Okay, I know I can be a bit defensive, bristly almost, when it comes to talking about almost anything that I care about. I own that. When it comes to disability and inclusion, I can go a little overboard, but someone’s got to do the dirty work, right?

We were at a meeting: me, my Shutaf team members and with a respected colleague whose expertise is including children with disabilities in educational settings. In a discussion of how to create a program of outreach, education and inclusion for Jerusalem teens, with and without disabilities, she corrected our organization’s definition of what we call inclusion, explaining that facilitating the entry point of people with disabilities into the community of the typical, that is, us, those without a disability, is the only way to describe the term.

I was shocked and upset at having Shutaf’s “reverse-inclusion” model questioned. Okay, maybe a bit defensive too, as my team members pointed out after the meeting. At Shutaf Inclusion Programs in Jerusalem, we serve children and teens with special needs – a broad range of issues are included together – along with their peers who don’t have special needs at a ratio of 3:1. Meaning, those with disabilities outnumber their peers without disabilities, an admittedly unorthodox model.

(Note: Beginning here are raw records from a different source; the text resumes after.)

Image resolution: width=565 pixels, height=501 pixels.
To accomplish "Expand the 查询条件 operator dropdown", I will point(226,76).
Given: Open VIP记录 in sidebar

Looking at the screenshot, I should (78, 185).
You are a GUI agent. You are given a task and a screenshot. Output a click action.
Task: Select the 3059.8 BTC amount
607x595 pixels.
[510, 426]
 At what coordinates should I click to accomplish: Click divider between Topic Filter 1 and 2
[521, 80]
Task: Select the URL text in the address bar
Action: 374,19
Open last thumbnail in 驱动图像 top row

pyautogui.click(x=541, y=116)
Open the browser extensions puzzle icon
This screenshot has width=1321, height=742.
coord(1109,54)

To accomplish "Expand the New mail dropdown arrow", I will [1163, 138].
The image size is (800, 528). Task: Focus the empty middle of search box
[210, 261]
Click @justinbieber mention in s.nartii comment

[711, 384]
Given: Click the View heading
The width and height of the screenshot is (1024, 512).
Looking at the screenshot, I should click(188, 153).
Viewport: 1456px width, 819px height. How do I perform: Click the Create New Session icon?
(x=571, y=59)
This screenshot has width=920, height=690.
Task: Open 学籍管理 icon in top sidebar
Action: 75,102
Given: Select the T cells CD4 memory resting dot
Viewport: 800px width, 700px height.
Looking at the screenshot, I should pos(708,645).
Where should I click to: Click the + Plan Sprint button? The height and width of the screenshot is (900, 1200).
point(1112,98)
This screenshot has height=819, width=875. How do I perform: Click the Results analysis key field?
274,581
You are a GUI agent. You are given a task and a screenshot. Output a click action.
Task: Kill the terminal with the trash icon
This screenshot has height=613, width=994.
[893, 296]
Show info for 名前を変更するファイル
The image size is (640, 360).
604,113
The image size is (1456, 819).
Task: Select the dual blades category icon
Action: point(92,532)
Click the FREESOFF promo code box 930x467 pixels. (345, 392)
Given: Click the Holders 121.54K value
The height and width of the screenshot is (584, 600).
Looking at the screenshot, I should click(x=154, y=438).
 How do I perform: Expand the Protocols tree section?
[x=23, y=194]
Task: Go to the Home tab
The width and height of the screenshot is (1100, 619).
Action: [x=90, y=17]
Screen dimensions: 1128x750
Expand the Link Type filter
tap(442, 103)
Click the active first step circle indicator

Our aim is to offer the best possible program for both populations, regardless of their differences.

So, when I hear that there’s only one way to include or only one way to define how we include, I get offended. It makes me realize how far we have to go in order to relax, stop defining and just start including. I’m always reminded what Professor Arie Rimmerman, an international figure in the field from the University of Haifa, noted when he visited our summer program last year. He said, forget about definitions and models and ratios, explaining “inclusion means everyone finding their place.” And that means all of us, with all of our issues and frailties, successes and failures, belief systems and cultural backgrounds. I like that, don’t you?

Recently, I wrote about expanding the terms used to describe people with disabilities, or better yet, our acceptance of a greater variety of terms used to for people with disabilities — special needs, cognitively disabled, or, whatever the moniker of the moment is — along with the services that the community offers.

Inclusion has to be a two-way street, an eight-lane highway, and not a four-way stop sign. People with disabilities have limited access to everything: schools, after school, camps, employment, living in the community and beyond. I’m not kidding, here. They really do. “He’s just not independent enough for this program,” I remember being told some years ago about my son. This without even meeting him.  Or, my other favorite line “is he high-functioning or low-functioning?” Funny, you should talk about him with his teacher of the past two years, his best critic but his biggest fan.

Again, it always seems to come down to semantics, as opposed to really making the world a welcoming place for all. Now, in truth, this colleague and I are on the same page, and as we continued our conversation we worked through the chaff, ultimately finding a meeting point that will allow us to reach more teens — with and without disabilities — giving them a chance to see themselves as young leaders, as movers and shakers in the fight for equality for all.

I’m raising the banner for inclusion in the broadest sense. Both my colleagues in the disability community and the rest of the world needs to see my flag, and yours.  Join me and be visible, verbal and upfront about why inclusion matters to you.